By default, a Firebox configured as a DHCP server gives out the network (global) DNS/WINS server information. For more information about network DNS and WINS servers, go to Configure Network DNS and WINS Servers.

You can also configure DNS and WINS server settings on the DHCP Settings page that override the network DNS/WINS settings.

  1. Select Network > Interfaces.
    The Network Interfaces page appears.
  2. If your device is not already configured in drop-in mode, from the Configure Interfaces in drop-down list select Drop-In Mode.
  3. Click Configure.
    The Interface tab appears.
  4. Select the DHCP Settings tab.
  5. From the drop-down list, select DHCP Server.
    The DHCP configuration settings appear.

Screen shot of DHCP Settings in Drop-in Mode Properties

  1. To change the DHCP lease time, select a different option in the Lease Time drop-down list.
  2. To add an address pool from which your device can give out IP addresses, in the Address Pool section:
    • Click Add.
      The Add Address Range dialog box appears.
    • In the Start IP and End IP text boxes, type a range of IP addresses that are on the same subnet as the drop-in IP address.
      You can configure a maximum of six address pools.
    • Click OK.
      Repeat this step to add more DHCP reservations.
  3. To reserve a specific IP address from an address pool for a device or client, in the Reserved Addresses section:
    • Click Add.
      The Reserve IP by MAC Address dialog box appears.
    • Type the IP Address you want to reserve.
    • Type a Reservation Name to identify the reservation.
    • Type the MAC address for the device.
    • Click OK.
      Repeat this step to add more DHCP reservations.
  4. By default, your Firebox gives out the DNS/WINS server information configured on the Network > Interfaces > DNS/WINS tab when it is configured as a DHCP server.
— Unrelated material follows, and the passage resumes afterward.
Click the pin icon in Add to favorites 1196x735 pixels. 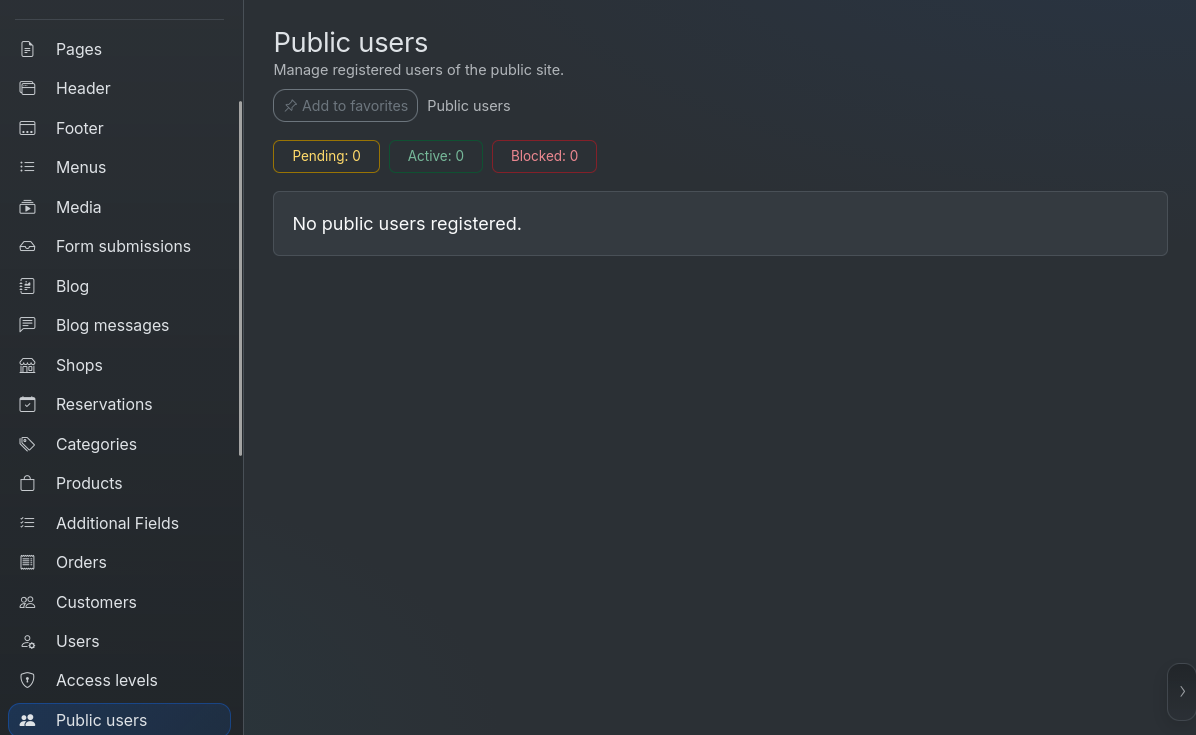291,106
To send different DNS/WINS server information to DHCP clients, configure DNS and WINS server settings on this page.
  5. To configure predefined or custom DHCP options, go to Configure DHCP Options.
  6. (Fireware v12.1.1 or higher) By default, the Firebox IP address is the default gateway. To specify a different IP address as the default gateway, select Specify an IP address and type an IP address.
  7. At the top of the page, click Back.
  8. Click Save.
  1. Select Network > Configuration.
    The Network Configuration dialog box appears.
  2. If your Firebox is not already configured in drop-in mode, from the Configure Interfaces in drop-down list select Drop-In Mode.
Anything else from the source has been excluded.